# L-110 PTO parts and assembly



## VPrygoski (Aug 25, 2012)

i have a John Deere L-110 riding mower. last time i was mowing, the PTO lever came loose. i fiddled around underneath the hood to try and figure out what was wrong, and some parts came off in my hand. 

i am not sure if i have all the parts, some of them may have fallen and gotten lost. i have a metal part with two holes in it that i think connects on one end to the PTO lever itself. i have a bolt that appears to fit into one end of the first part mentioned. i have a spring, and the PTO lever itself.

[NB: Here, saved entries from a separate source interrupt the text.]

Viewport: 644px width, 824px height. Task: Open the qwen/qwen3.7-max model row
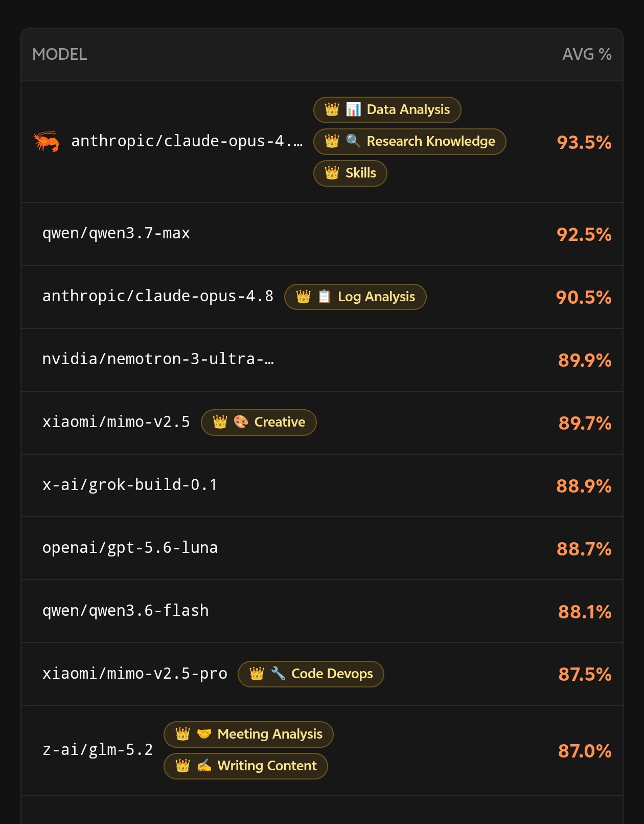[x=322, y=234]
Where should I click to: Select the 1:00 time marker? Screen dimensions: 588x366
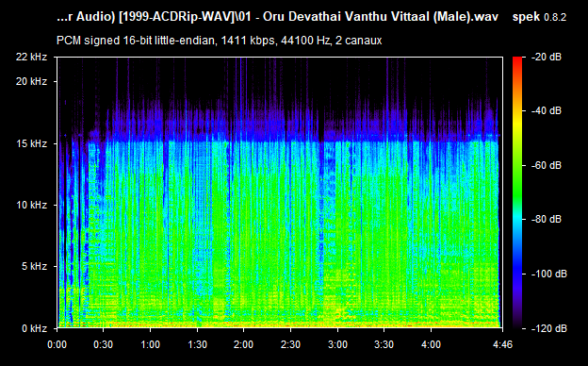click(x=151, y=344)
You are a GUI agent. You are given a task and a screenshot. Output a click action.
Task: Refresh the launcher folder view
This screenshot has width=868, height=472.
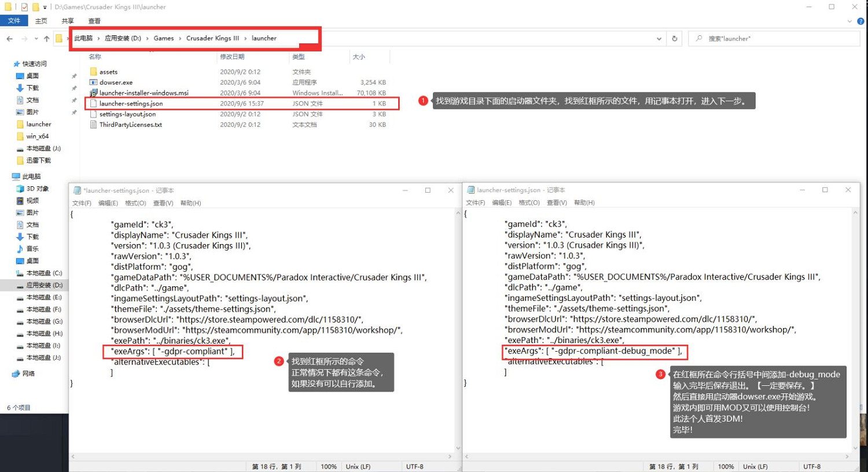(x=674, y=39)
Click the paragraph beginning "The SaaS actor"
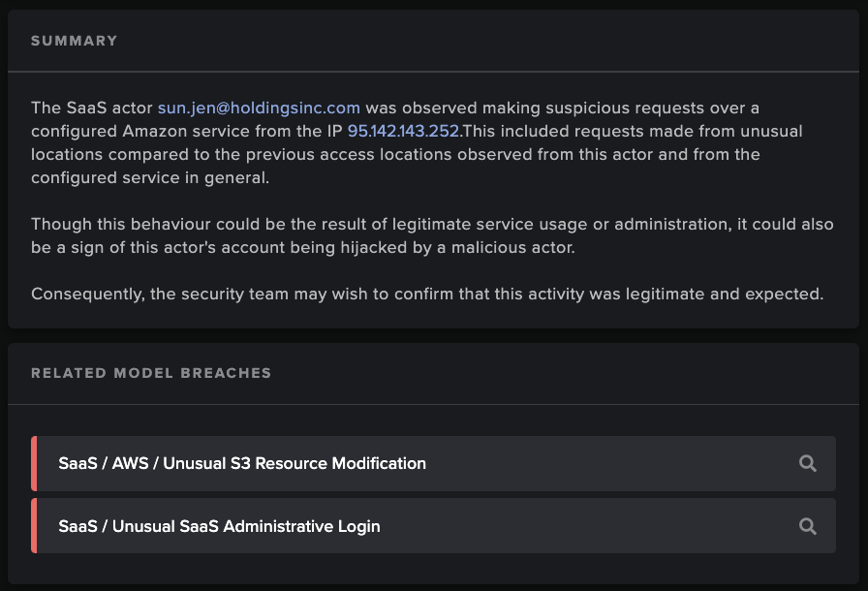Image resolution: width=868 pixels, height=591 pixels. (x=417, y=142)
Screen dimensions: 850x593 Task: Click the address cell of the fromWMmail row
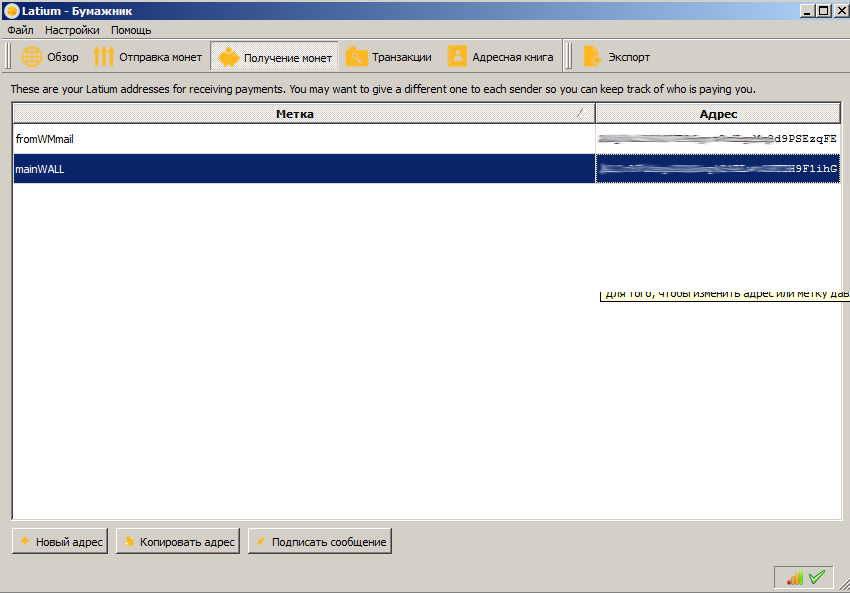point(717,140)
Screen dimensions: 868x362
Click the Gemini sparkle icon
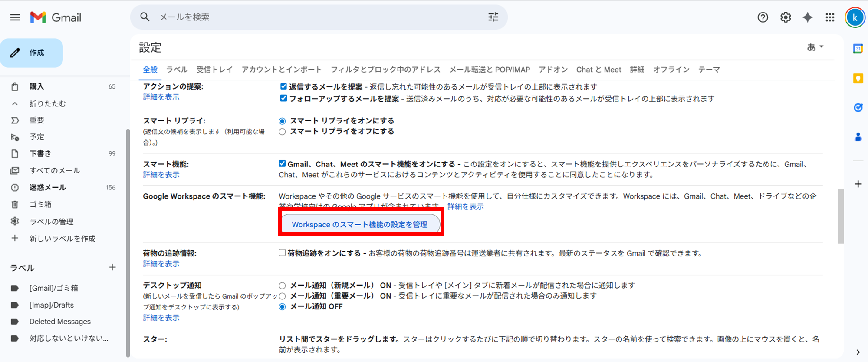click(807, 17)
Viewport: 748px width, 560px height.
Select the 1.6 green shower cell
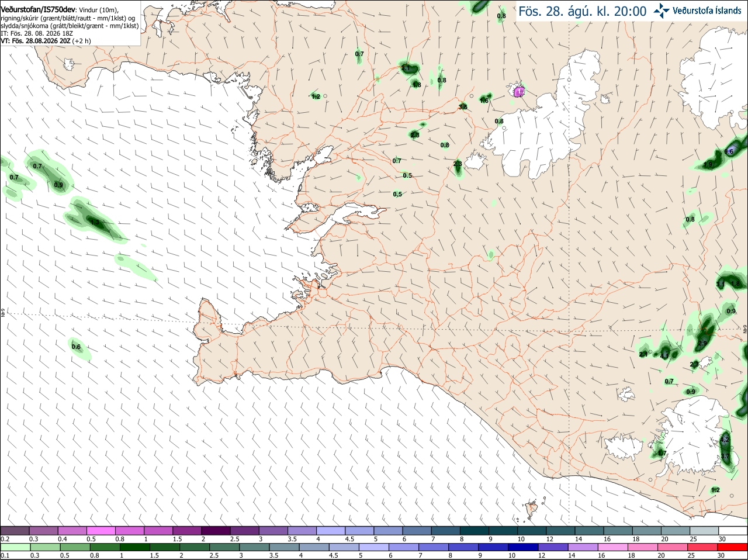pyautogui.click(x=484, y=100)
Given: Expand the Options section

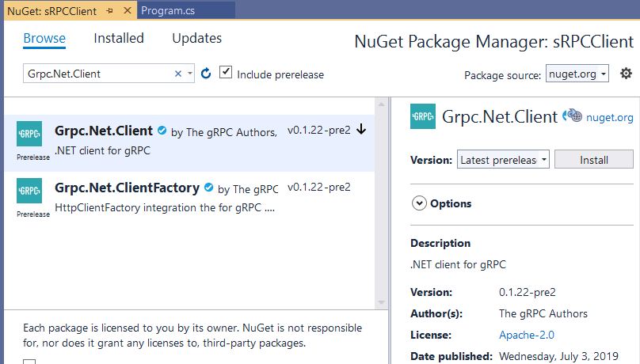Looking at the screenshot, I should pyautogui.click(x=419, y=203).
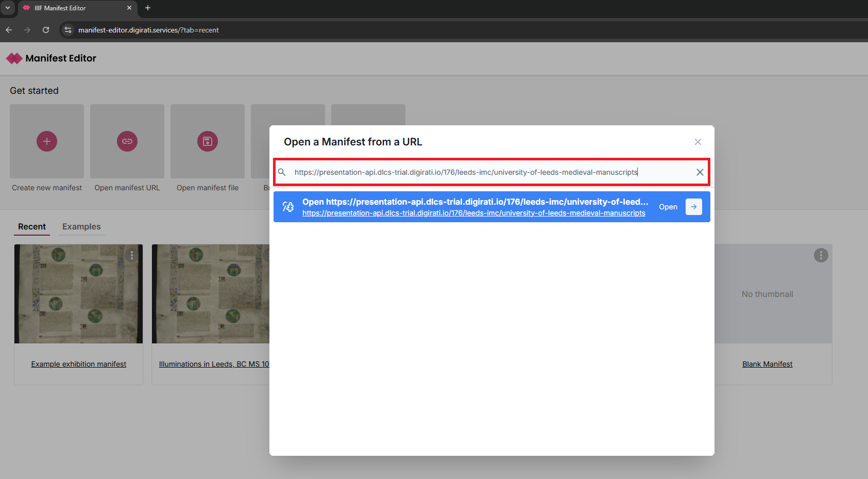Click the Create new manifest plus icon
The image size is (868, 479).
(x=47, y=141)
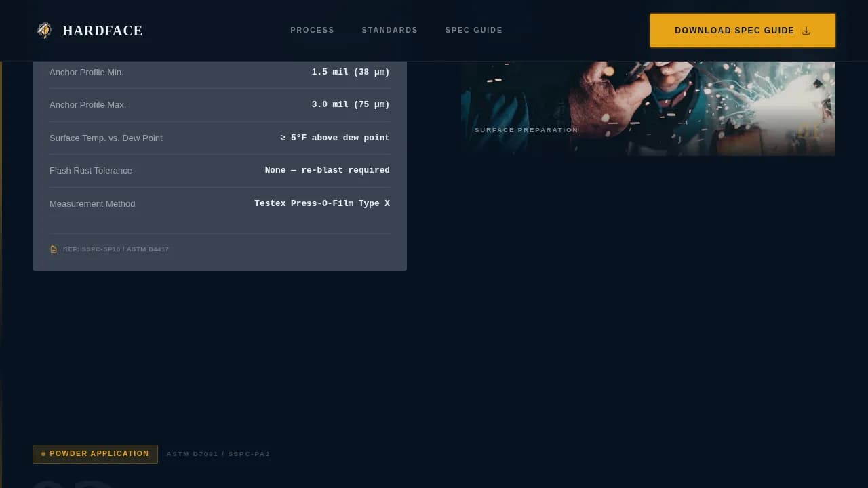
Task: Open the Process nav item
Action: point(312,30)
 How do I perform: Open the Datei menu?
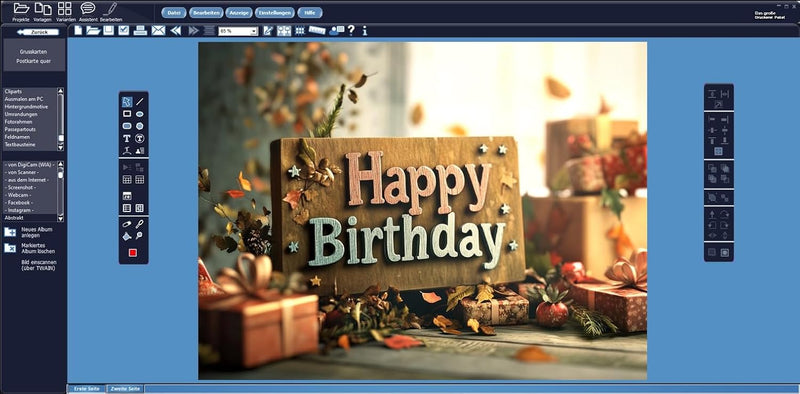(173, 13)
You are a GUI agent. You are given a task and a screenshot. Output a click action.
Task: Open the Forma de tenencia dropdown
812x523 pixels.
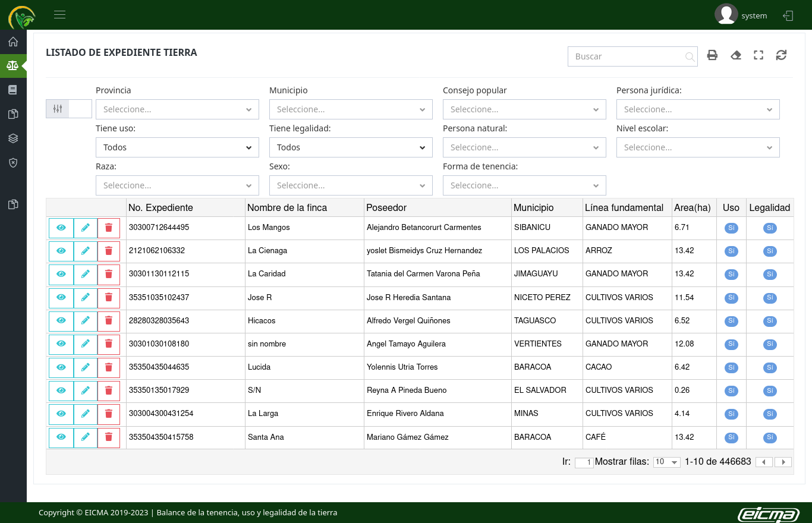[524, 185]
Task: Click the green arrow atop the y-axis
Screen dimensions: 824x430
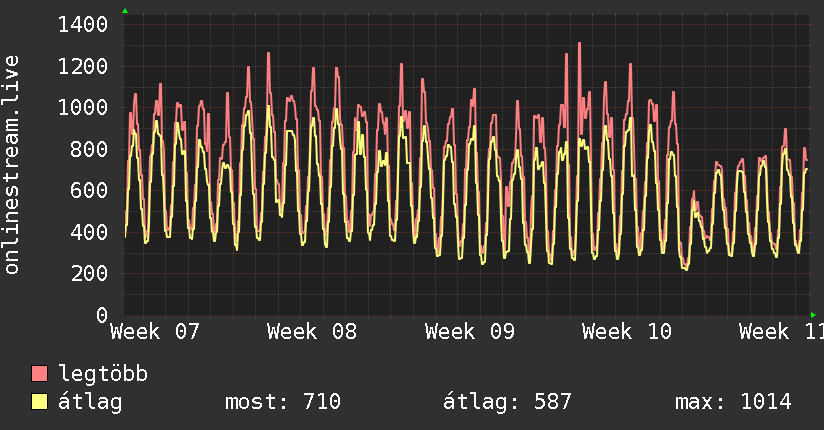Action: 125,11
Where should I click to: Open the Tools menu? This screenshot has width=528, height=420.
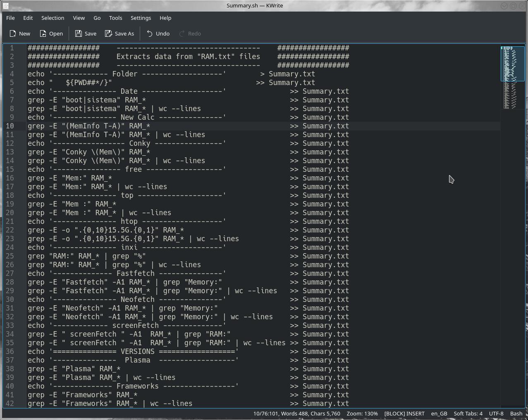point(115,18)

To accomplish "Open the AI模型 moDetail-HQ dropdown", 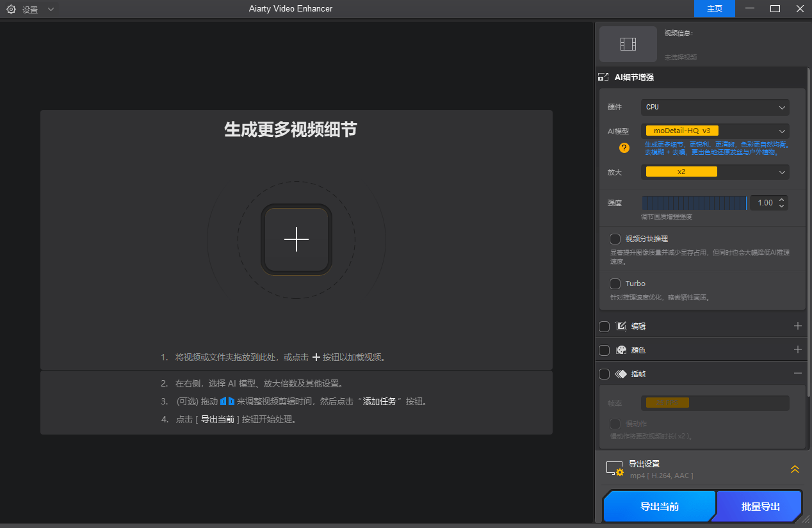I will 715,131.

i have looked at the official JD manuals and can't find the information i need. basically i need to know if i am missing any parts, and if so what are the parts i am missing. i also need to know how to put it all together so my mower works again. i already spent hundreds of dollars on another problem with the mower earlier this summer and would rather not pay too much to get this fixed!

can anyone help me with this????


----------



## bigl22 (Sep 16, 2003)

online jd parts for exploded diagrams, or go to dealer, or lowes/home depot, look at one there, it sounds as if your external pto lever came unbolted from the secondary connector rod spend time looking ait it, usually this style simply moves apulley under the frame body to tighten a drive belt to the deck system


----------



## VPrygoski (Aug 25, 2012)

thanks, bigl22!!!!!


----------